_WHAT IS ASKED_
From the records below, pull out every line that contains the word "menu" and copy each one unchanged.

_PROVIDED RECORDS_

======

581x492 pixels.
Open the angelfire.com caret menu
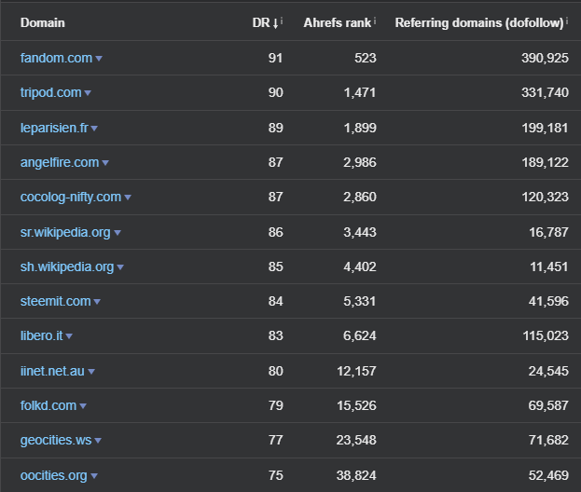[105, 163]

======

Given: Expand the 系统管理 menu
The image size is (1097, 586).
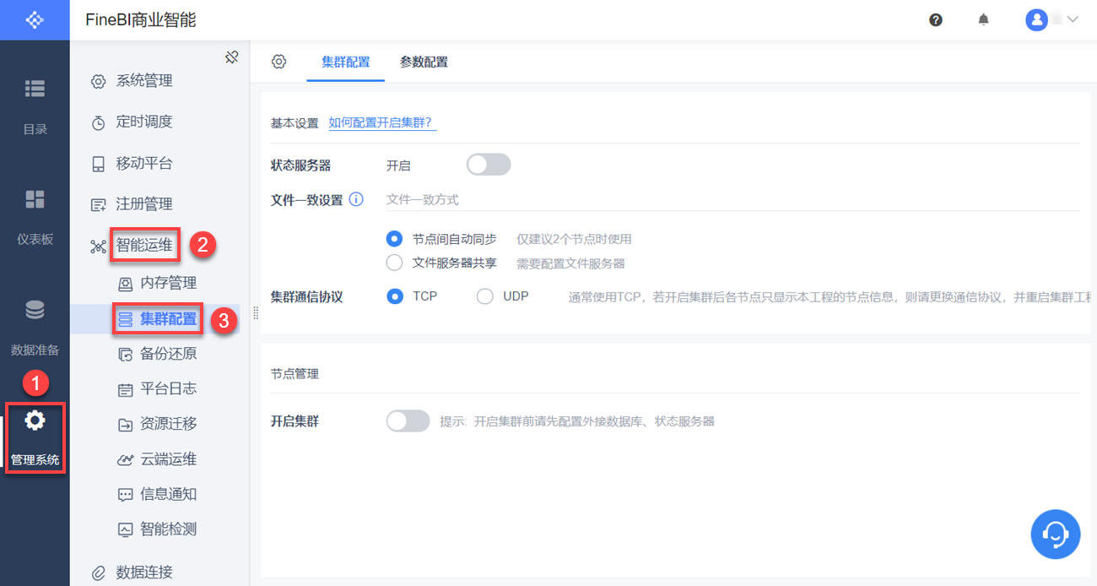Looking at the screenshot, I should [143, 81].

======

_RESULT FOR THIS TASK_
Open the angelfire.com caret menu
Given: Expand the 系统管理 menu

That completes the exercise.